TRIVIA: This is the first episode to use the "Tonight on seaQuest" intro.
TRIVIA: In this episode, Lucas and Lt. Cmdr. Hitchcock designed and built the prototype and continuously argue over calling it The Stinger or The Gazelle.
Lucas: Experience is what you get when you don't get what you want.
Bridger: If he gives you anymore trouble let me know.
Westphalen (sarcastically): Oh, he won't give me any trouble, he is a college graduate.
Westphalen (on Lucas getting hurt): He had no right rushing around in this contraption. He is still a boy, Nathan.
Bridger: Boy? He is a college graduate.
Lucas: Sir? Who are you?
Tucker: Oh, I'm a dreamer, son. Just like you.
Bridger (about Lucas wanting a scar): Next thing he'll want is a tattoo.
Lucas: I'm gonna get a tattoo.
Westphalen: He's still in shock.
Lucas: I'm not in shock.
Bridger: Wait until you get the tattoo.
Krieg (about Lucas crashing the Stinger): You don't send a boy to do a man's job.
O'Neill: Is this 'Crash' Krieg? Come on, skipper let you pilot the seaQuest once and you backed it into a volcano.
Krieg: It was uncharted.
O'Neill: How about when you rolled the launch?
Krieg: Because of a riptide.
O'Neill: Stuffed the seacrab into the shoreline?
Krieg: That was a tsunami!
O'Neill: You were trying to surf a tsunami?
Lucas: I designed perfect laminar flow.
Bridger: Perfect laminar flow is the smooth movement of liquids over a solid body. You used it, you didn't design it. God did. It's called a fish.
Bridger (about Tucker): I remember when I was designing seaQuest. He was about a year ahead of me in research. I asked him some questions about a regenerating hull skin. You know what he told me? He told me he wasn't going to do my homework for me.
Lucas: Well, that's what you said to me when I asked you for help with the Stinger.
Bridger: You didn't ask for help. You asked for U.E.O. money.
Hitchcock: Bridger gets me 200,000 dollars of R&D money and I lose the mini-sub.
Ford: Well, technically Lucas lost it.
Hitchcock I'm in charge of the program, Jonathon.
Ford: Not according to Lucas.
Hitchcock: Well, Lucas can use a lesson in the hierarchy of project management.
Ford: And a girlfriend.
Tucker (about Dinato): I told you this project was the future. But no, no, no, no. You told me, and I quote, "Shut up and get back to work on something that makes me money."
Tucker (about Dinato): Oh yeah, well, every once in a while God lets the dumb get lucky. They need it. It keeps them in the game. Gives guys like me something to play around with.

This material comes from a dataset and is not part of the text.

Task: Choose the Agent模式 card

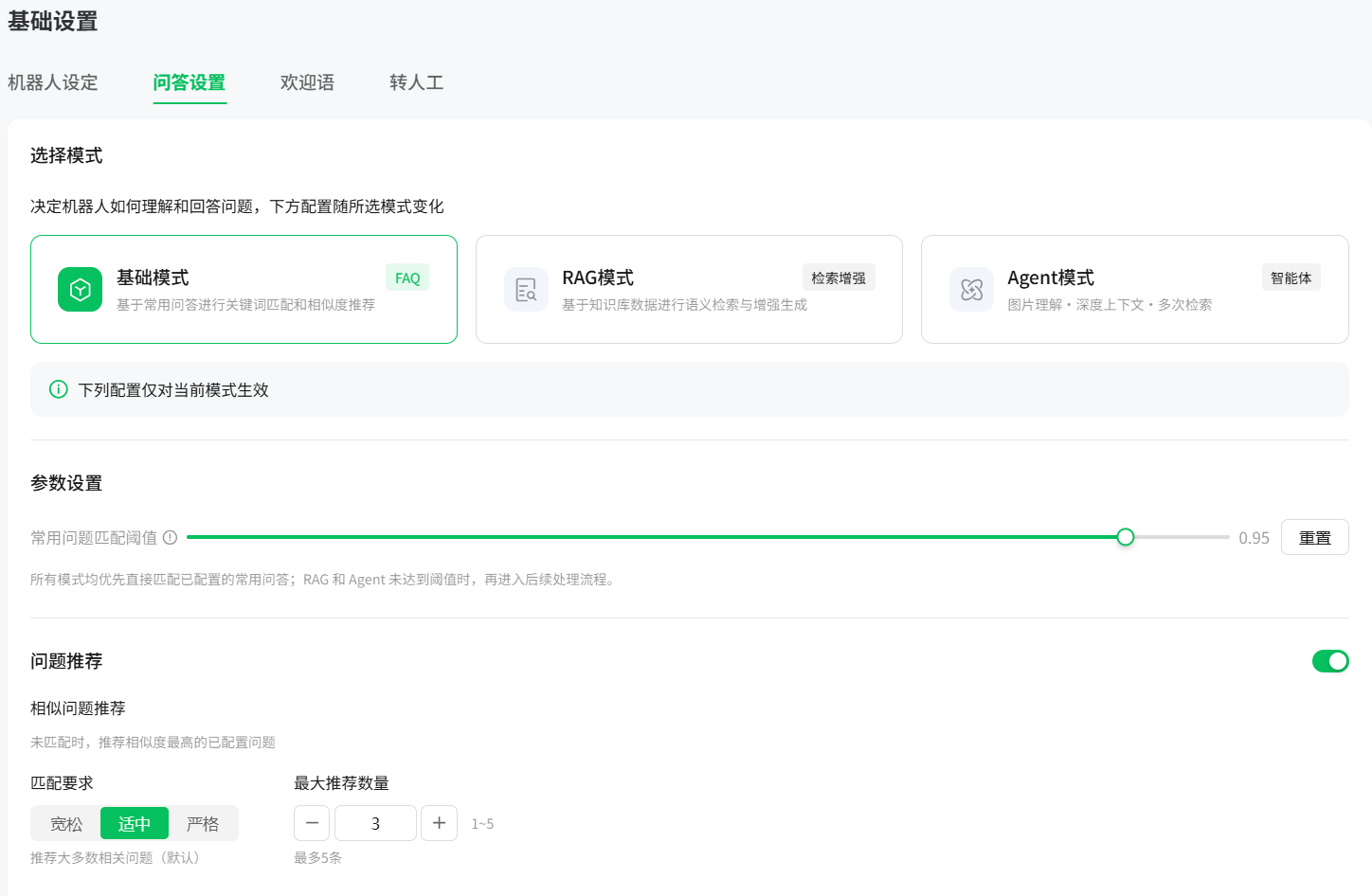Action: click(x=1134, y=289)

Green: Look, Krieg, I want a lecture on performance I'll ask my wife.
Krieg: How's her eating disorder?
Green: Binge, purge, nag. Marriage is like trying to paint a self-portrait with mittens on your hands. You can do it, but you ain't gonna like the way you end up looking.
Krieg: Can you do it?
Green: Of course, but you're gonna owe me.
Krieg: I'll turn you on to a great divorce lawyer.
Green: Some lawyer. You gotta salute your ex-wife.
Noyce (performing introductions): My appointments secretary Edmund Gaye.
Bridger: Oh, not the Mr. Gaye who wouldn't put me through to you the other day?
Noyce: Really? It's just a temporary position.
Noyce (about Lucas): Hard to believe he's a teenager.
Bridger: Try winning an argument with him sometime.
Lucas (after the prototype failed): Lieutenant, you can call it a Gazelle.
Hitchcock: It's the Gazelle. I built it, I'm calling it a Gazelle.
Lucas: Will I have a scar?
Dr. Westphalen: No, you'll still have your beautiful baby face.
Lucas: I don't want a baby face, I want a scar.